Orang bilang surga ada di telapak kaki ibu. Sebuah kalimat indah, yang membuat lelaki 41 tahun itu memilih mengisi hari-harinya merawat sang ibunda tercinta. Namanya Sukiyatno, seorang laki-laki penyandang tunarungu dan tunawicara sedari ia lahir. Lahir dalam kondisi ekonomi lemah dan juga keterbatasan yang ia miliki, membuat mas Kiyat sapaan akrabnya tidak pernah merasakan berada di bangku sekolah. Hal itu membuatnya hingga kini masih kesulitan dalam hal baca tulis.

“Dulu pinginnya saya sekolahkan, tapi anaknya nggak mau. Dia bilang uangnya untuk nyekolahin adik saja.” Cerita mbah Suminem, sang ibu kepada kami relawan Hafara yang siang itu berkunjung di rumahnya yang terletak di desa Sidoharjo Tepus Gunung Kidul.

Mas Kiyat adalah sosok yang tak mudah putus asa. Dengan keterbatasan yang ia miliki, ia tak mau berdiam diri. Ia sadar akan bakat yang dimilikinya, yaitu pandai memijat dan memotong rambut. Sejak usia 20 tahun mas Kiyat telah melakoni pekerjaannya sebagai tukang pijat dan potong rambut panggilan.

“Buat makan sehari-hari.” kata lelaki berpenampilan rapi tersebut dengan menggunakan bahasa isyarat.

Meski usianya sudah terbilang sangat matang, namun belum ada niatan bagi lelaki berbadan kurus itu untuk membangun bahtera rumah tangga. Setiap hari yang ia pikirkan adalah kondisi sang ibu yang sedang sakit gastritis atau kondisi ketika lapisan lambung mengalami iritasi, peradangan atau pengikisan. Setiap hari ia rawat ibunya dengan penuh cinta kasih. Tak lupa ia rapikan dan bersihkan rumah agar sang ibu merasa nyaman saat berada di rumah.

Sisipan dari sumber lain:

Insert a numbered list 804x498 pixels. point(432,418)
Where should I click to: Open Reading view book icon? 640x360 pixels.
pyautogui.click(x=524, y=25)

Alhamdulillah siang itu kami dipertemukan dengan sosok tangguh nan budiman seperti mas Kiyat. Perangainya yang ramah membuat kami mudah dalam berkomunikasi dengannya. Rumahnya yang ia tata sangat rapi dan bersih, serta gambar-gambar hasil karyanya yang di pasang di dinding kayu rumahnya menjadi suguhan yang sangat istimewa bagi kami. Sambil menunggu perawat Hafara memeriksa kesehatan mbah Suminem, mas Kiyat bercerita bahwa ia pernah mendapatkan bantuan alat bantu dengar. Namun tak lagi ia gunakan, karena dirinya merasa takut dengan suara-suara yang tak pernah ia dengar sebelumnya. Baginya hidup tanpa adanya suara lebih membuatnya damai dan tidak ada rasa takut. Ia pun telah menemukan bahagia dalam hidupnya yang begitu sunyi.